Sir Edward Alston (1595 – 24 December 1669), was the president of the College of Physicians who married Sussana Hussey the widow of Jasper Hussey. Hussey had been a London fishmonger and he had left significant and valuable property in Billingsgate. Alston's daughter Sarah (later fourth duchess of Somerset Seymour) was a significant benefactor.

==Life==
Alston was born in Suffolk, son of Edward Alston of Edwardstone, and was educated at St. John's College, Cambridge. He graduated B.A. 1615, M.D. 1626. In 1631 he was elected a fellow of the College of Physicians, and was president from 1655 until 1666. At the Restoration he was knighted by Charles II (3 September 1660). He increased the power of the college by a judicious inclusion of physicians who during the English Civil War had practised without the college license. Thus seventy honorary fellows were created at once. Their diploma fees filled the almost empty college chest, but while the college was unguarded during the plague, thieves carried off the money.

In the following year The Great Fire of London inflicted a still more serious loss on the society, Alston promised money to rebuild the college, but a quarrel arose as to the site, and at the annual election he was not again chosen president.
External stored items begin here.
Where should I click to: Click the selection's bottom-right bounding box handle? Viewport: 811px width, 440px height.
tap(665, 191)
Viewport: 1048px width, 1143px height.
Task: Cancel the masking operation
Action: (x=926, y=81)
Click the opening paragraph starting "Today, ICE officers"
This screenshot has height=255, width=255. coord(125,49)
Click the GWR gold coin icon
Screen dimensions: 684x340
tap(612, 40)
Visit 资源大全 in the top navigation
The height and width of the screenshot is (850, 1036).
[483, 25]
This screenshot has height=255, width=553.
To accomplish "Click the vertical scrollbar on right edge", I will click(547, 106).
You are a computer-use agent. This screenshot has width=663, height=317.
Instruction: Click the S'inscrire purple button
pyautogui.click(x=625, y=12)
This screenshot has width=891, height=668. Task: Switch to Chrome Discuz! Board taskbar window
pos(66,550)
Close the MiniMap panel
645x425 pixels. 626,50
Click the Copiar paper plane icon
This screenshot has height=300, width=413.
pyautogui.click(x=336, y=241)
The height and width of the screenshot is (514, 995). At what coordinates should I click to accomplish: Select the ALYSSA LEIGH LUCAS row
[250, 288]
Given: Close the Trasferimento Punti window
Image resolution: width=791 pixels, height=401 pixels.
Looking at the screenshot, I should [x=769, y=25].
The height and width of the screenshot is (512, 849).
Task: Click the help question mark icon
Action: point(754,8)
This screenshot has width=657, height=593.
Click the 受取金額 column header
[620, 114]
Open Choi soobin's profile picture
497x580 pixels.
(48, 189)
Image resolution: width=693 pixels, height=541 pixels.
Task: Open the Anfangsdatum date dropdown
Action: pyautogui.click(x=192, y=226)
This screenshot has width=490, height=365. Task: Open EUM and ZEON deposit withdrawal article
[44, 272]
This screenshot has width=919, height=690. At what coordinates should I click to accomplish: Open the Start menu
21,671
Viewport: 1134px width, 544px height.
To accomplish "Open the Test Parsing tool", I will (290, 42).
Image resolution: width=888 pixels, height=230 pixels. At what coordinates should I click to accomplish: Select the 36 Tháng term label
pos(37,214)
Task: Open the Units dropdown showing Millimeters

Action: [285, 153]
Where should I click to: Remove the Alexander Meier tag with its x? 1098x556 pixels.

He withdrew his promise of money and never renewed it.

Alston married Sussana Hussey, the widow of Jasper Hussey. Hussey had been a London fishmonger and he had left significant and valuable property in Billingsgate. He published in quarto ‘A Collection of Grants to the College of Physicians,’ London, 1660. He lived in Great St. Helens, Bishopsgate, and died very rich 24 December 1669.

One of their two daughters Sarah (later fourth duchess of Somerset Seymour) was a significant benefactor thanks to a clever Prenuptial agreement.